**What to do**.
Where the records below have a line with "agent", that line is to be copied.

**Records to use**.
[Start of section]

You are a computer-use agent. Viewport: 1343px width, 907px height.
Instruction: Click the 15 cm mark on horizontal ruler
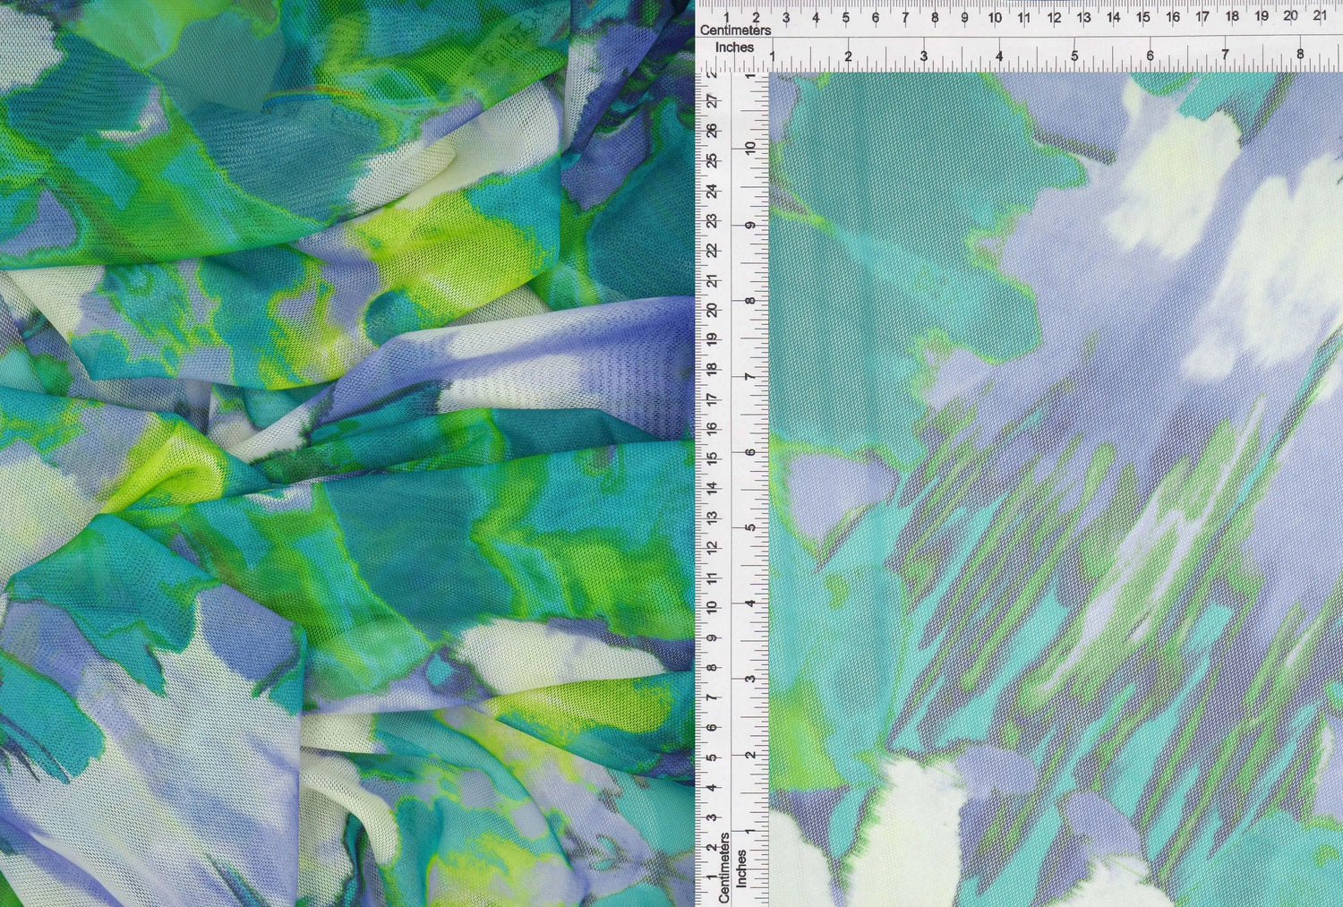(x=1142, y=17)
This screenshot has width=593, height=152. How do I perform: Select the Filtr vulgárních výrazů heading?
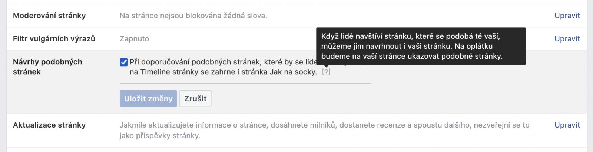54,38
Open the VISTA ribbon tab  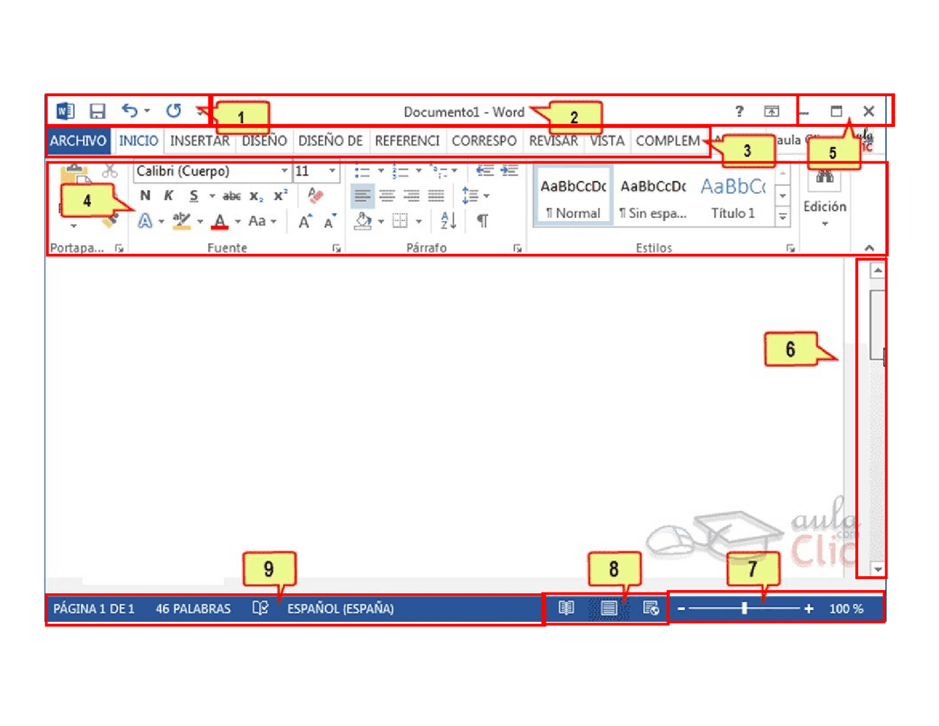[607, 140]
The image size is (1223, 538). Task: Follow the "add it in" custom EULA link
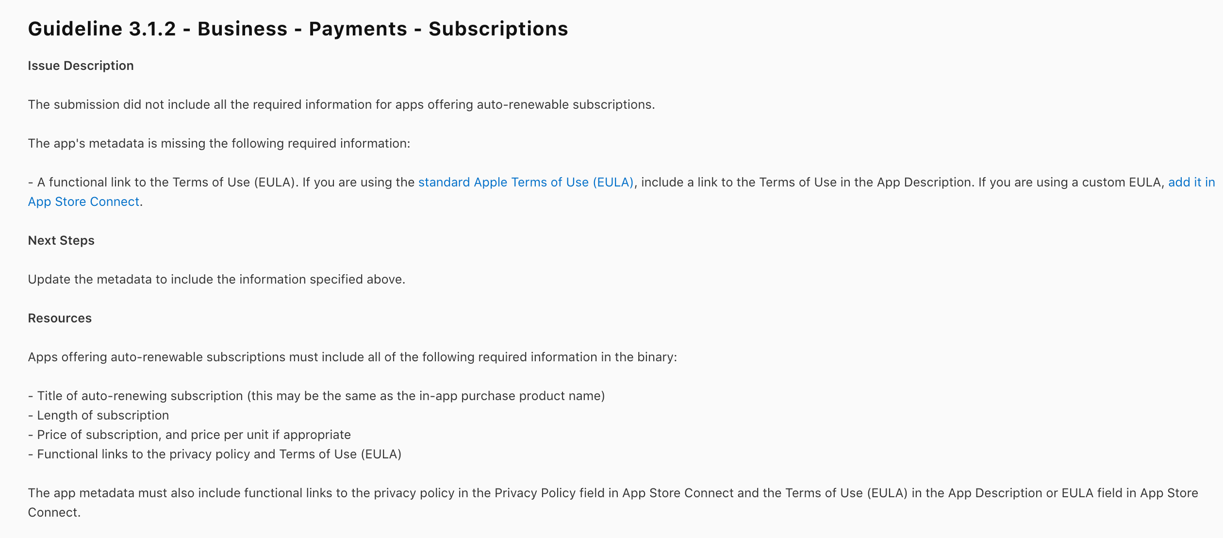click(x=1191, y=183)
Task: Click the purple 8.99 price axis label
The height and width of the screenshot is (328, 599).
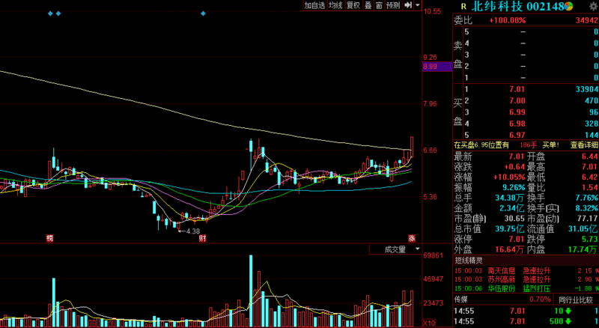Action: [x=431, y=67]
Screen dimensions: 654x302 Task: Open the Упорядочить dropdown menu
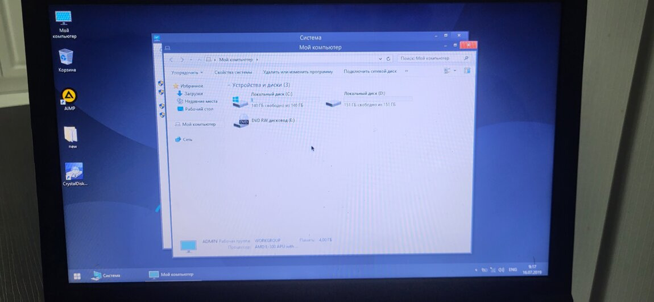click(187, 72)
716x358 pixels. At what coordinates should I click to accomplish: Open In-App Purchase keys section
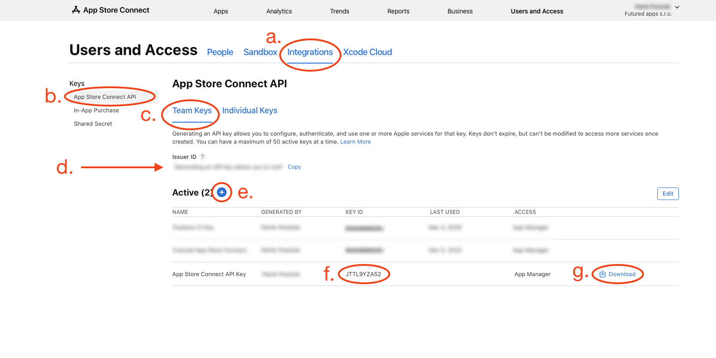(96, 111)
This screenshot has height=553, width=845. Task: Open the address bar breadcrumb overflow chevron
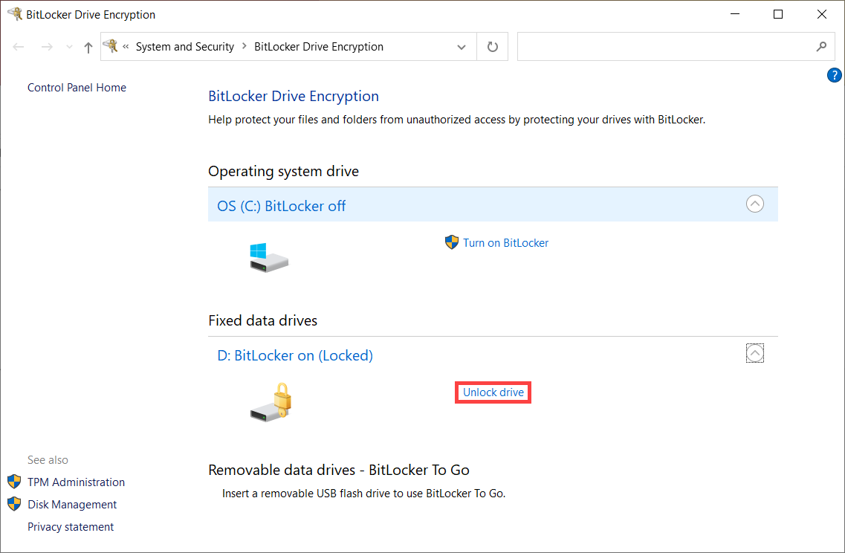126,46

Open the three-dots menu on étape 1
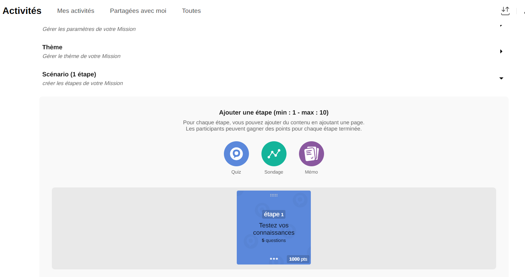click(x=274, y=259)
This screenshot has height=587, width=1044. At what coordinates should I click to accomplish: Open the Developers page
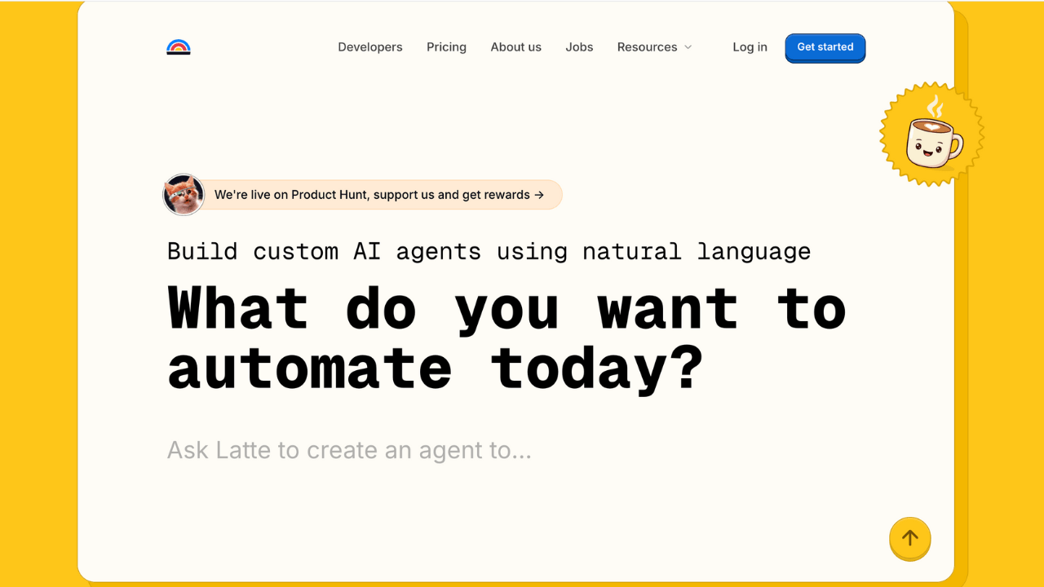370,47
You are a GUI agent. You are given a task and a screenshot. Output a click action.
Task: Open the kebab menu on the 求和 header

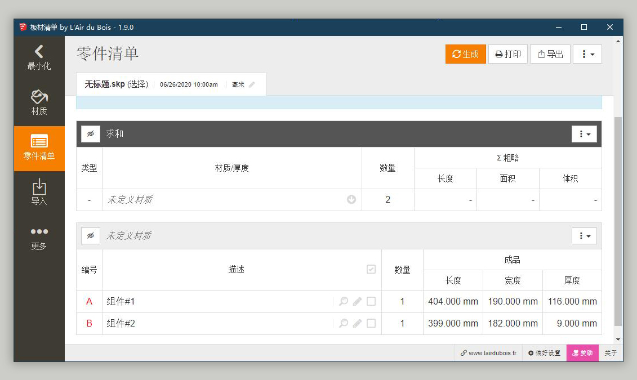click(x=584, y=134)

[End of section]

**Result for this exercise**.
You are a computer-use agent. Viewport: 1343px width, 907px height.
You are a GUI agent. You are given a task and a screenshot. Output a click action.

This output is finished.